RECORDED DATA -
____________________

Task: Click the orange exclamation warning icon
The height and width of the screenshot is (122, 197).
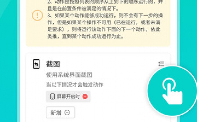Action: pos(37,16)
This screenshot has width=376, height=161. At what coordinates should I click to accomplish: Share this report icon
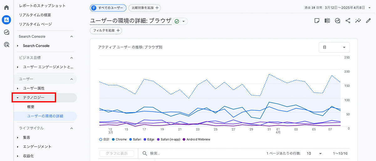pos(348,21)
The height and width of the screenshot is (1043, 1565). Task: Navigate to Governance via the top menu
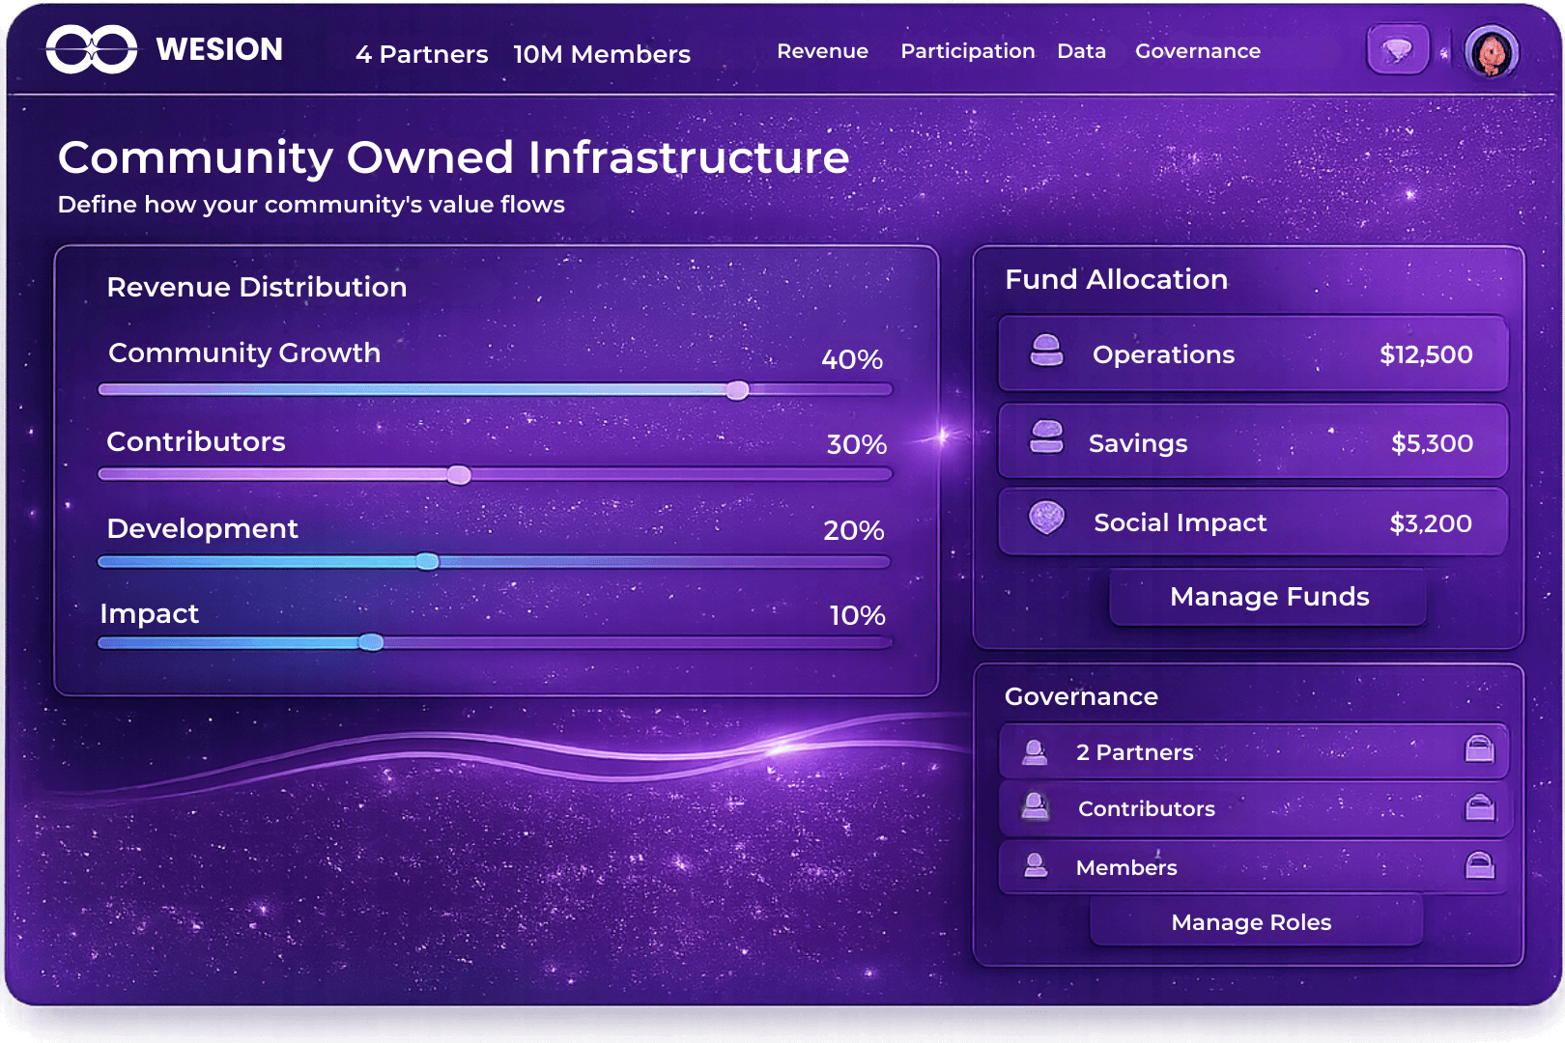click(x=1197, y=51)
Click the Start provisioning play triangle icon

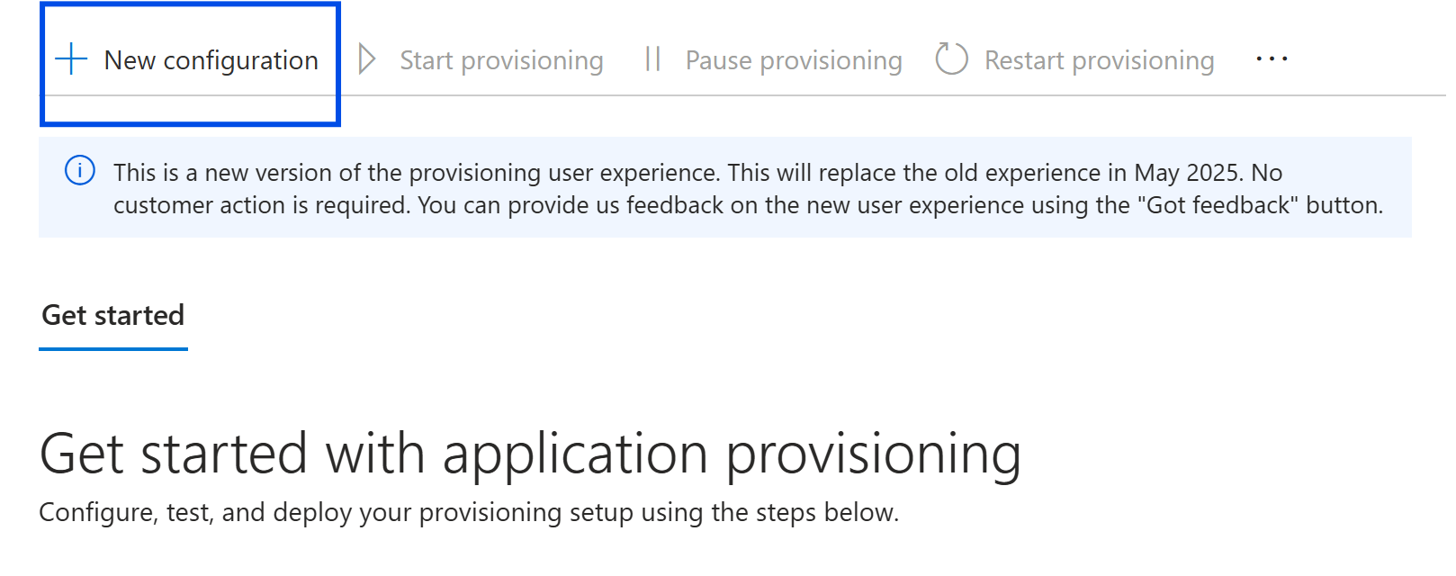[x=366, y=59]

____________________

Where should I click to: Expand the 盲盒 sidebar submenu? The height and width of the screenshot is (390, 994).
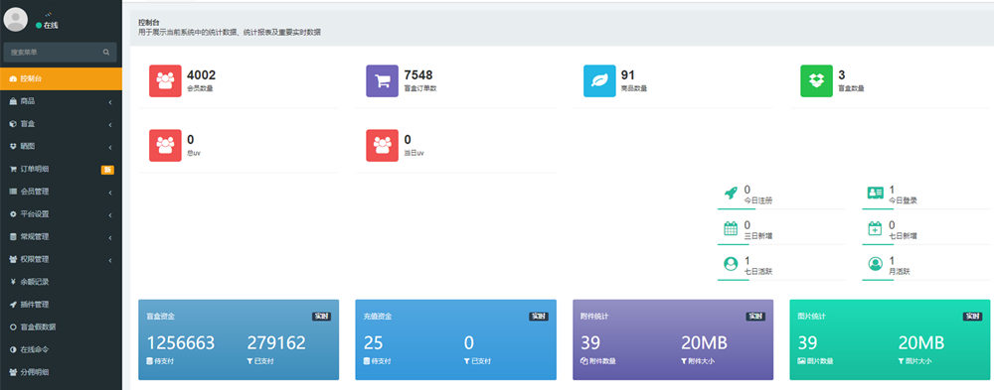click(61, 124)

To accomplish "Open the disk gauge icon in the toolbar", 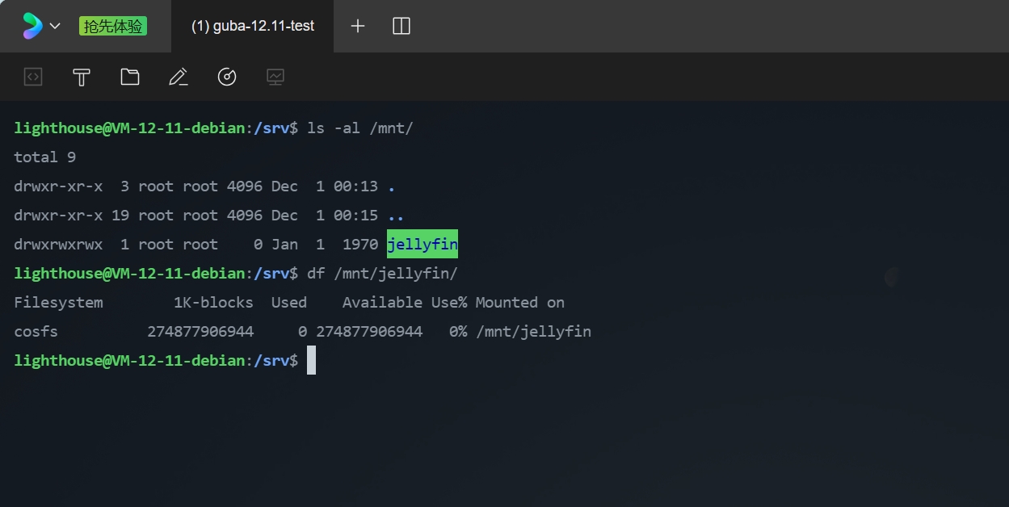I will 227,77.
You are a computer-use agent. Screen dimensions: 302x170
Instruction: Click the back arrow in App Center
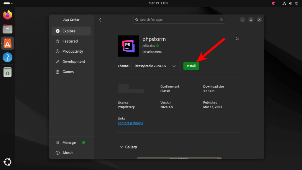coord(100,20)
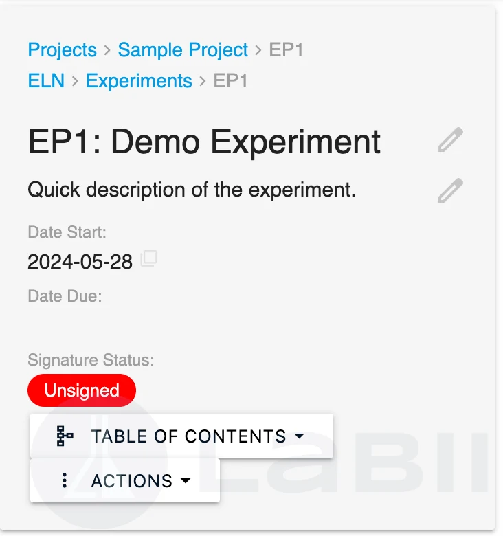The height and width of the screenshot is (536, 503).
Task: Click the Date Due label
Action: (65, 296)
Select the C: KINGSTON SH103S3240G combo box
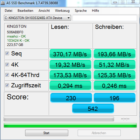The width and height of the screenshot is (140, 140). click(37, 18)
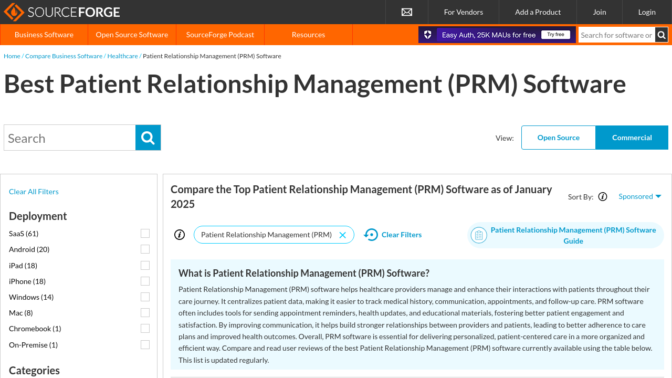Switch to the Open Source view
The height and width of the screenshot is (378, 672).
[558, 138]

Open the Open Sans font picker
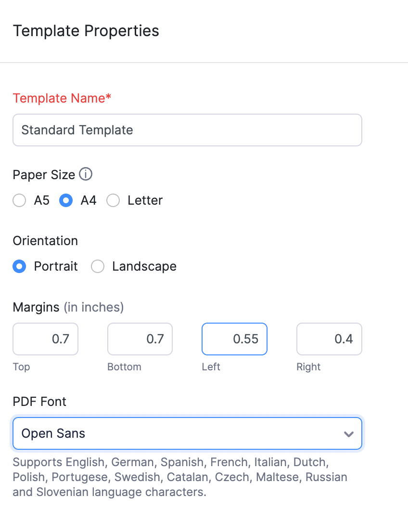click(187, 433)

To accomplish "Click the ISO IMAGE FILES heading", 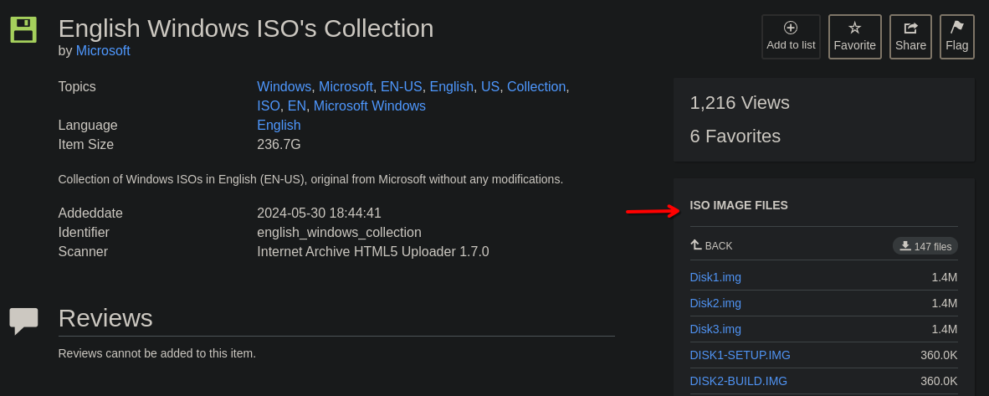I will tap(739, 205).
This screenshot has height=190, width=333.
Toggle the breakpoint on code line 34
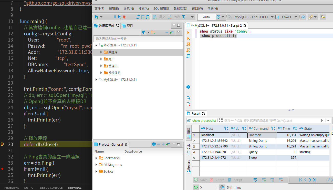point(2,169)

____________________

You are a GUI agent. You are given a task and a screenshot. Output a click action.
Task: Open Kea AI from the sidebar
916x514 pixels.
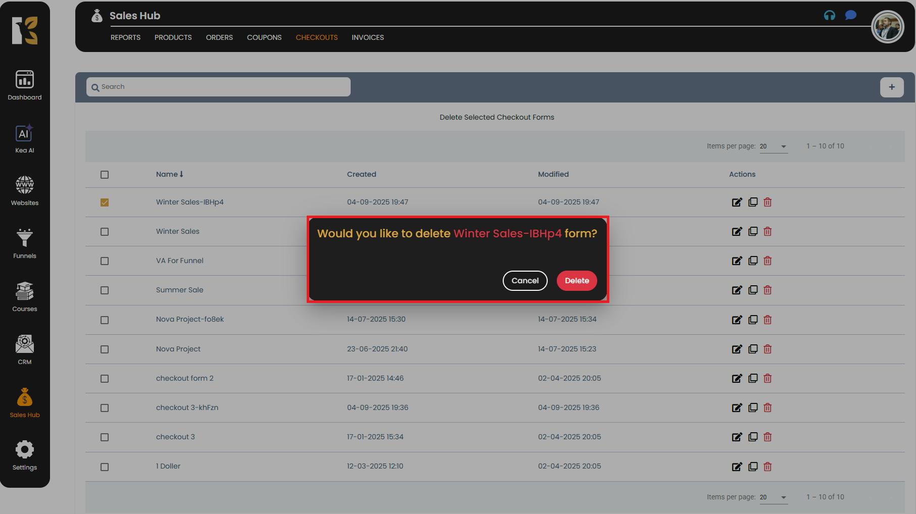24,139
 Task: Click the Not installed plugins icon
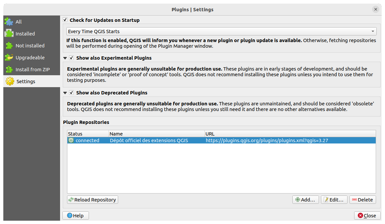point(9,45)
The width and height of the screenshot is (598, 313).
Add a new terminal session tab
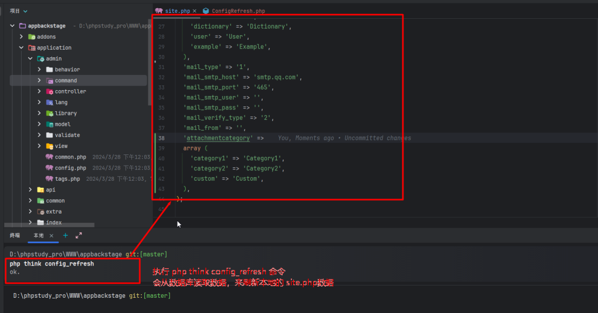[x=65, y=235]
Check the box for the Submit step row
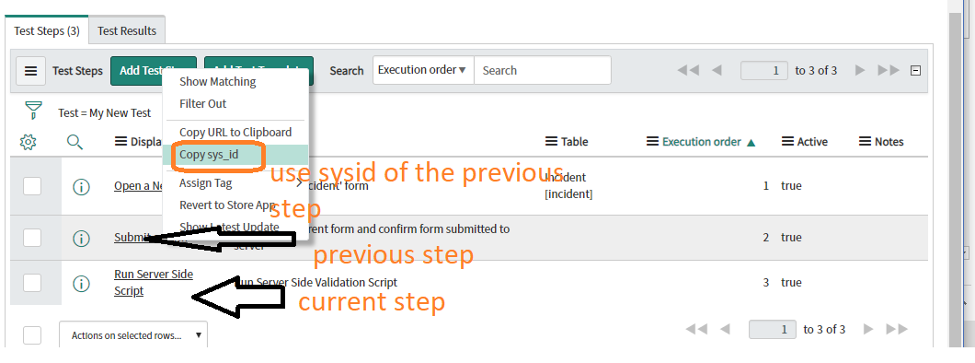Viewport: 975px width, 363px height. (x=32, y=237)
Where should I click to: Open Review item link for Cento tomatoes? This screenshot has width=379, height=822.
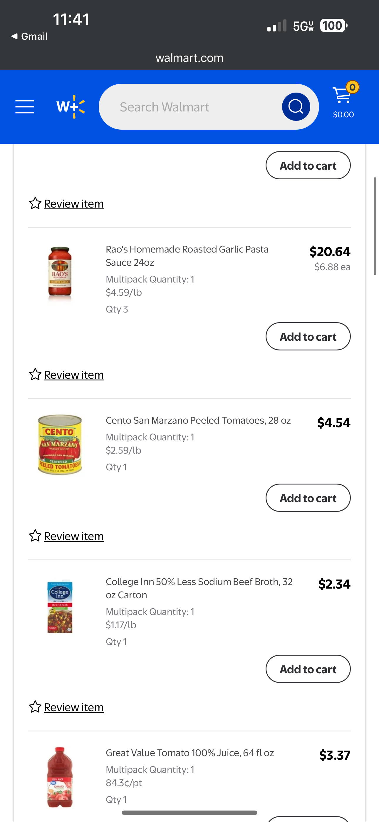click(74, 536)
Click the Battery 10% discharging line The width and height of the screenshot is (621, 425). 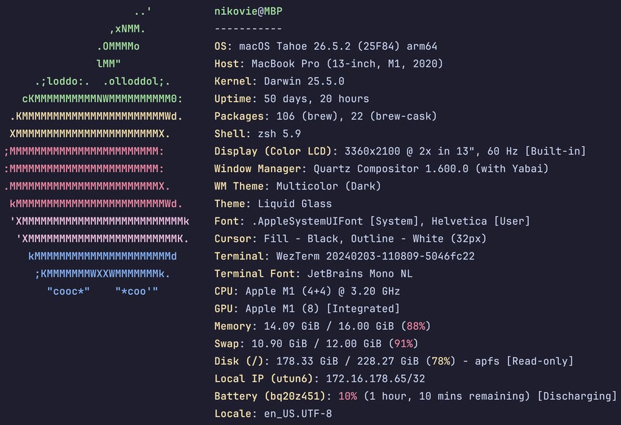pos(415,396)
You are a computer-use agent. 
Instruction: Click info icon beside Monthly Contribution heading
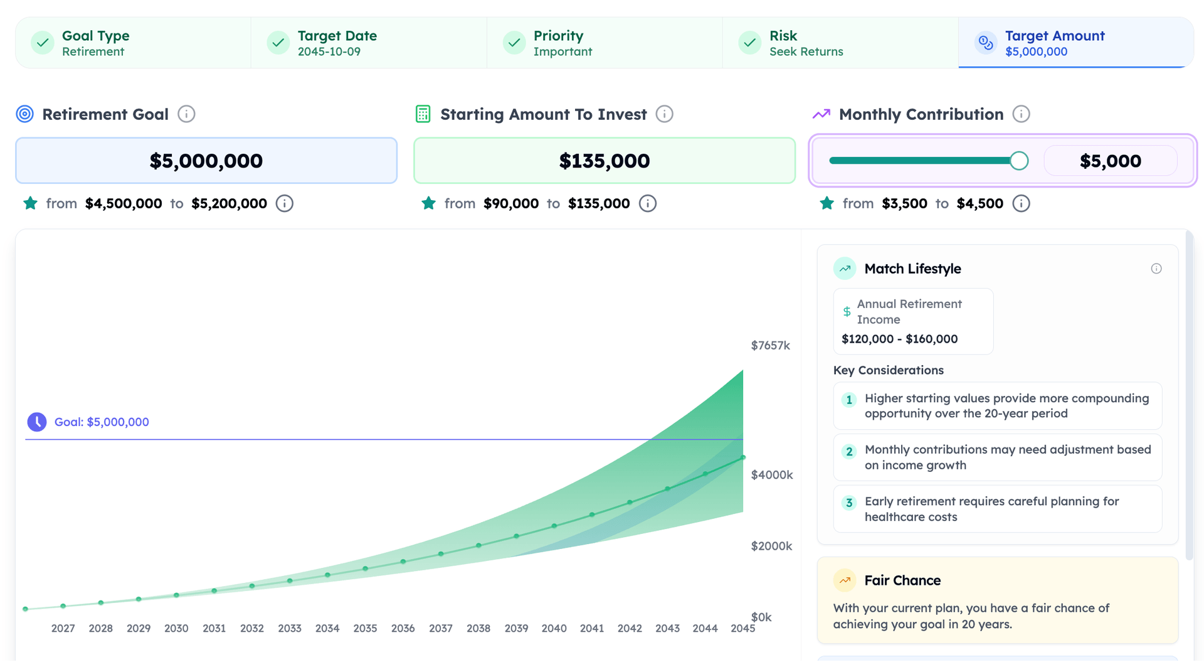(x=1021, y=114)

____________________

EXERCISE INSTRUCTIONS - Recast the data above as a numbered list, starting at the line that contains "You are a computer-use agent. Screen" and ending after the line that contains "Action: (65, 296)". Skip blank lines and leave out the pictures.

WRITTEN ANSWER -
1. You are a computer-use agent. Screen dimensions: 302x170
2. Instruction: Click the back arrow in App Center
3. coord(100,20)
4. The height and width of the screenshot is (536, 503).
5. Task: Click the Date Due label
6. Action: (65, 296)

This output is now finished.